Talking shop with Scott Pietreface, Fumatore di Sigaro
Monday, April 9, 2012
Scott Pietreface, owner of Fumatore di Sigaro Premier Lounge and Cigar Shoppe, opened his business to share his passion for hand-rolled cigars with others. After gathering ideas from other cigar lounges around the country, he decided to operate one in Cape Girardeau complete with Spanish cedar and mahogany cabinets, leather sofas, big-screen televisions and a poker table. His retail store sells cigars from around the world as well as accessories.
Q: How were you first introduced to cigars?
A: My father was a cigar smoker. He always had one while doing yardwork or working on his truck. Still think of those days every time I smell a cigar. I started smoking in my early 20s and gravitated to quality hand-rolled cigars versus the machine-made ones my father smoked. I actually introduced him to the cigars that I was smoking.
Q: What inspired you to start your own business?
A. I have had so many jobs that I have lost count. Many years in the construction industry and many more working in manufacturing. Three years ago I started working with the Small Business Association to develop a business plan. I had wanted to open my own shop for a long time and seized the opportunity once it arose. My passion for cigars and gift of gab made opening my cigar shop an easy decision. I have visited many cigar lounges around the country and quickly realized what I liked about them as well as what I didn't like. My decision to open my own was based on how I thought one should be.
Q: What kind of research and planning did you do before opening your business?
A: I spent almost three years developing a business plan, business model, and trying to secure financing. I needed to research everything from population growth to tobacco industry growth. The number of visitors to Cape Girardeau region, to population, age, race, sex and economics of smokers and what percent of those smoke hand-rolled cigars. Demographics are a good starting point for any business, but the key is to follow the money. Who advertises in your business field is a good indicator to predict success. I could not overlook bad press from anti-smoking campaigns, but grassroots support from Cigar Rights of America and International Premium Cigar & Pipe Retailers is really gaining ground against liberals.
Q: Describe some of the products available at Fumatore di Sigaro.
A: We offer three tiers of hand-rolled cigars that are individualized by price. We carry 40-plus different brands and can offer an awesome cigar for the novice, the enthusiast and the aficionado.
We carry a line of cutters and lighters that have a lifetime warranty. We offer humidification, humidors for home and travel, and some logo items including coffee mugs and golf shirts.
Q: About how many members does your Cigar Club have and what kinds of activities do you do together?
A: The cigar club offers our members a premier atmosphere to enjoy their cigar in as well as the opportunity to create something special. We currently have 29 members that have become a close-knit group.

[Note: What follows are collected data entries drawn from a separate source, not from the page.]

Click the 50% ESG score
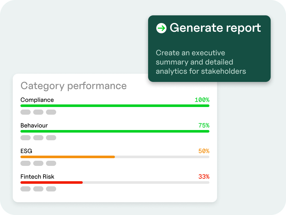 (204, 151)
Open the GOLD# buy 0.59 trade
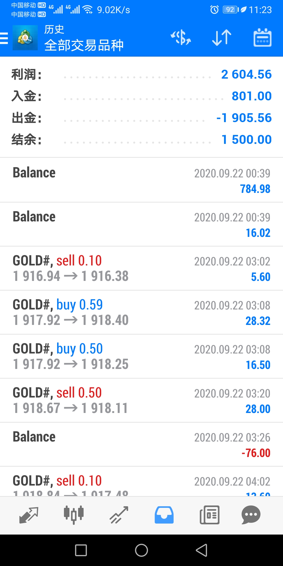 [142, 312]
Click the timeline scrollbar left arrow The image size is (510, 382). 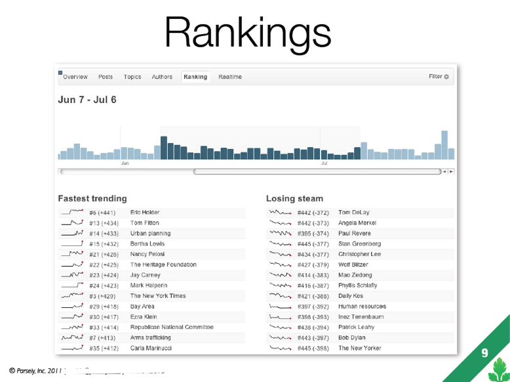(445, 172)
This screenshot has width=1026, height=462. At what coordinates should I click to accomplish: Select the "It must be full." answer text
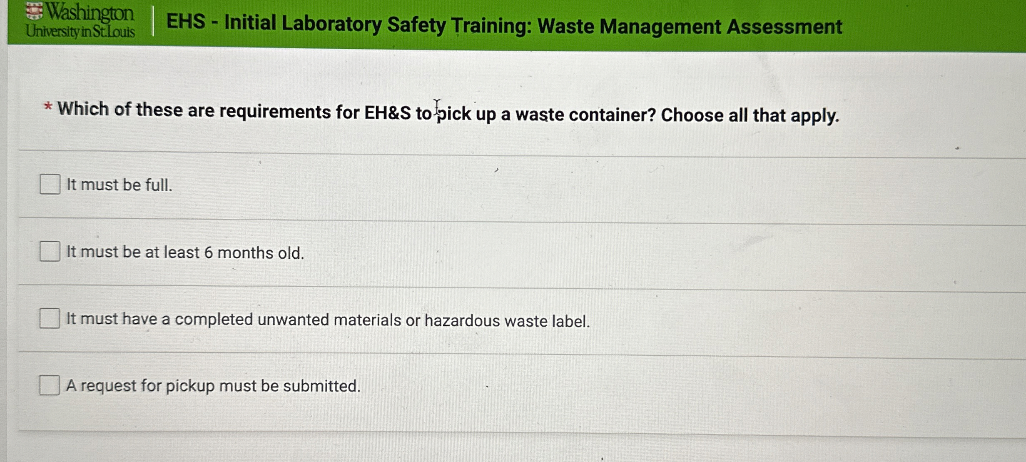pyautogui.click(x=119, y=185)
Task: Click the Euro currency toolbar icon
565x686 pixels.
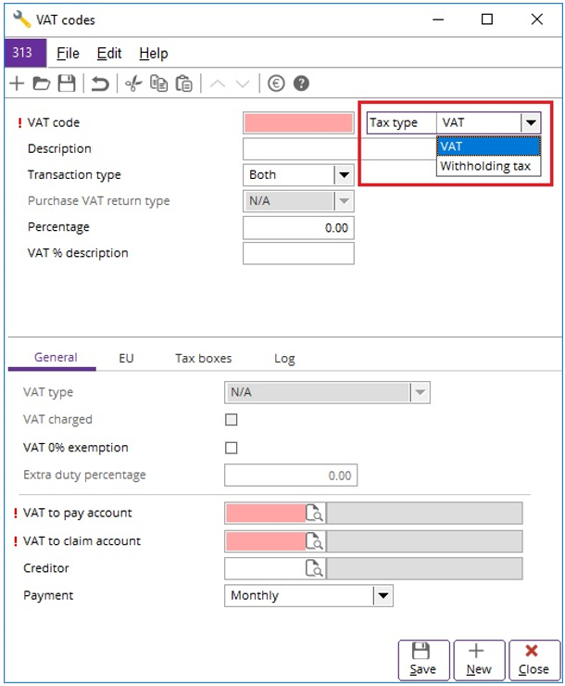Action: coord(275,83)
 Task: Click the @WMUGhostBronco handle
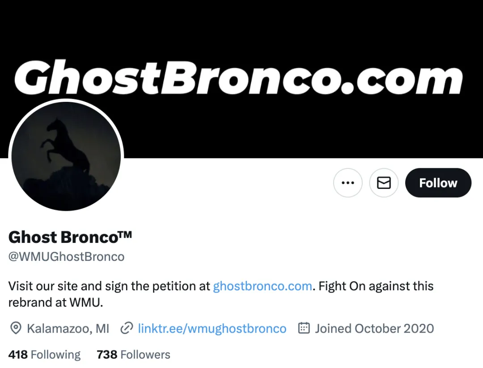coord(66,257)
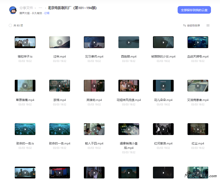This screenshot has width=220, height=182.
Task: Click play icon on 红尘.mp4
Action: coord(198,129)
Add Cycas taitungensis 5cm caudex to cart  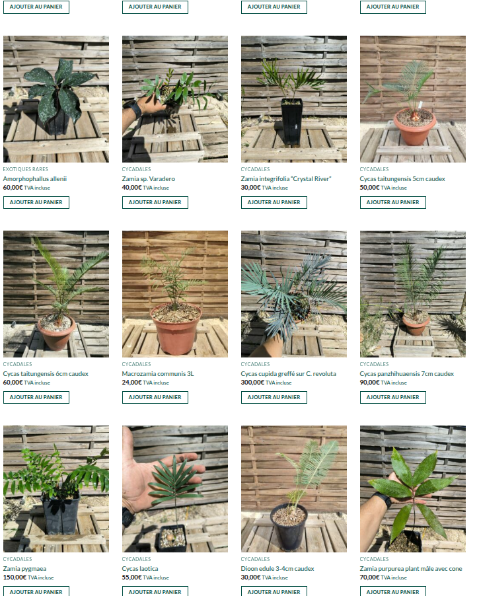click(x=393, y=202)
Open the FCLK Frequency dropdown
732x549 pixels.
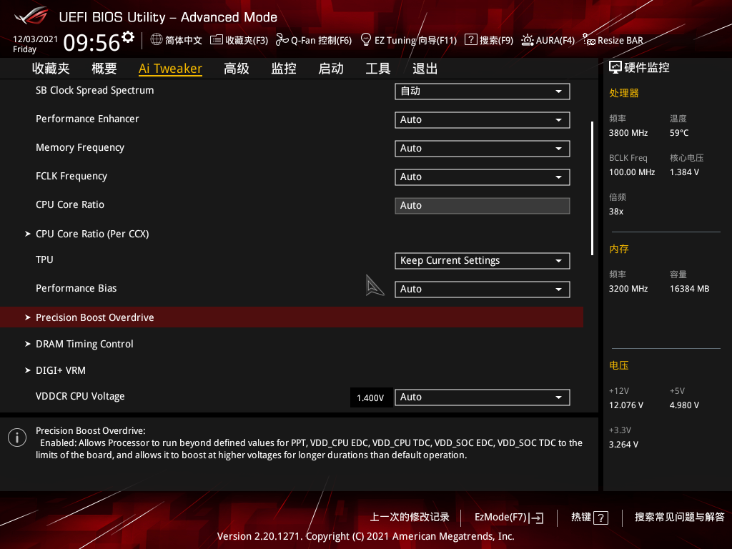coord(482,177)
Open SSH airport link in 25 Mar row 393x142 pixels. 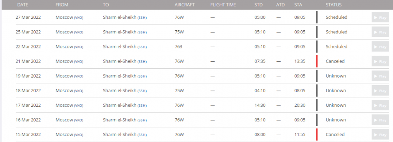(142, 32)
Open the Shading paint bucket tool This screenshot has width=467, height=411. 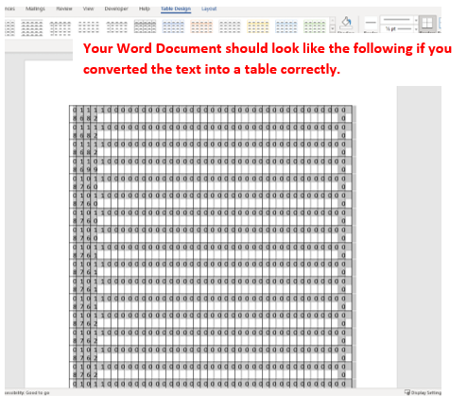[x=346, y=24]
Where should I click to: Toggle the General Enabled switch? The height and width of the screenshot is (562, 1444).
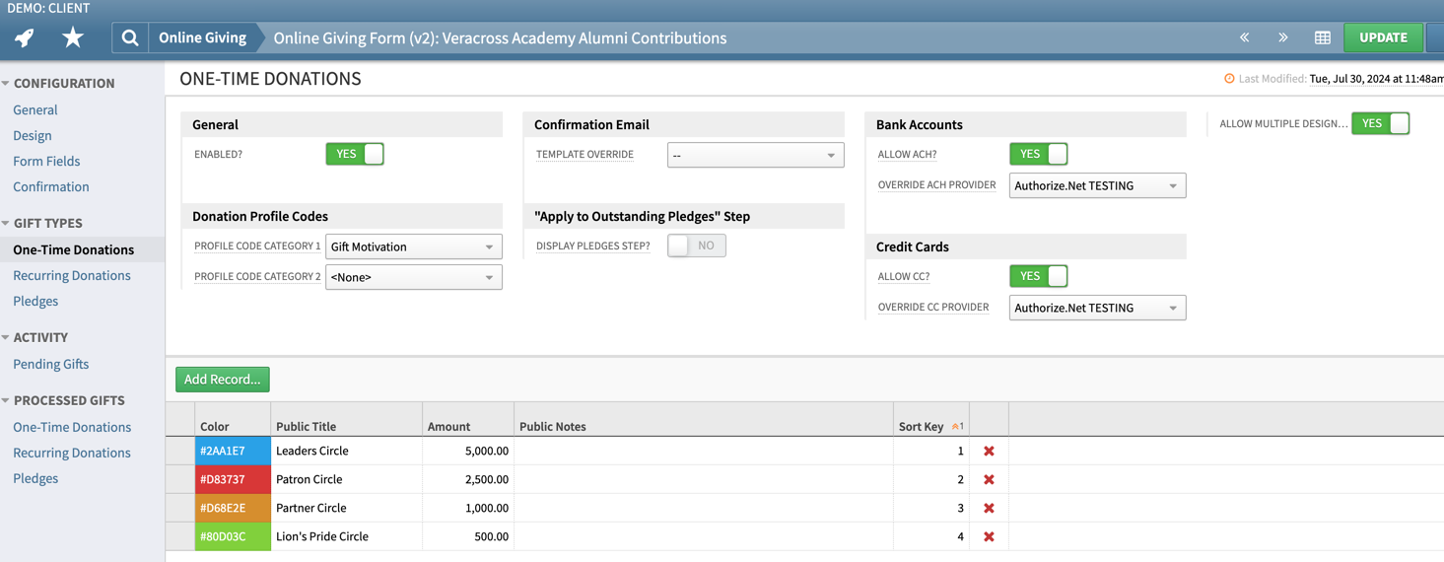[x=355, y=154]
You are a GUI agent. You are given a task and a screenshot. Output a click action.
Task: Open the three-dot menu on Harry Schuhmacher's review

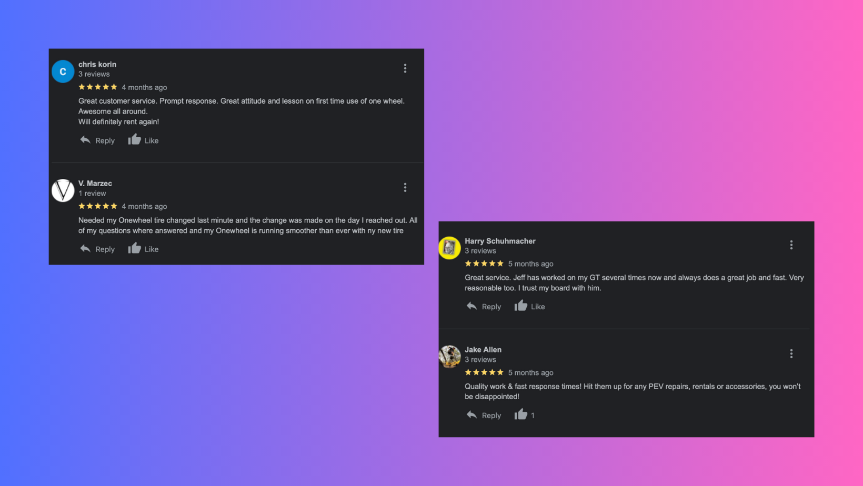click(x=791, y=245)
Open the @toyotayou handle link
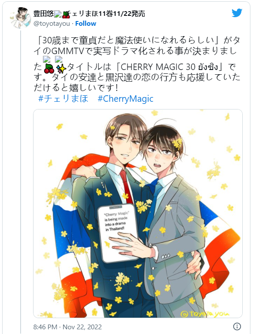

We golf together, play poker together, shoot guns together, but most importantly we share our time together. Folks that share a common passion for cigars that also have many other likes in common.
I always say that it is fortunate that we have met here at the lounge or our paths may never have crossed. I am truly blessed to have met so many great people from our area.
Q: How do you feel about recent public smoking ban efforts in Cape Girardeau, statewide and in other cities across the country?
A: There is nothing more intrusive then when people try to tell you how you should act or behave, what you should think or how you should run your business. I realize that smoking is offensive to many people, but that doesn't mean that their viewpoint is correct. I support any business that decides to operate in a smoke-free environment. I actually prefer a smoke-free restaurant. But no one should be able to tell a bar owner or cigar shop owner that they may not allow smoking. I point out again that grassroots organizations are gaining momentum across the country to regain their privileges and rights as honest, taxpaying, voting American smoking citizens.
Q: What do you love most about your job and what do you find most challenging?
A: I have been open for six months now and have the pleasure of meeting someone new every single day. I have met folks from all walks of life and offered a friendly hello and a handshake to every single one of them and received one in return from them. Having return customers tell me that they appreciate my help and expertise really makes my day. I really enjoy talking with all of my customers. I spend an awful lot of time here. I work a minimum of 84 hours per week. I am on my own here until the business can support and warrant the hiring of someone who I can mentor to operate my business at the level that I do. I really cannot complain, though. Every day brings new challenges and new people.
Q: What advice would you give to someone considering starting their own business?
A: The best advice that I could give is to work with the SBA. They can help you build a plan and develop financial projections, but you only get out of it what you are willing to put in. No one will do it for you, and no one is going to hand you money.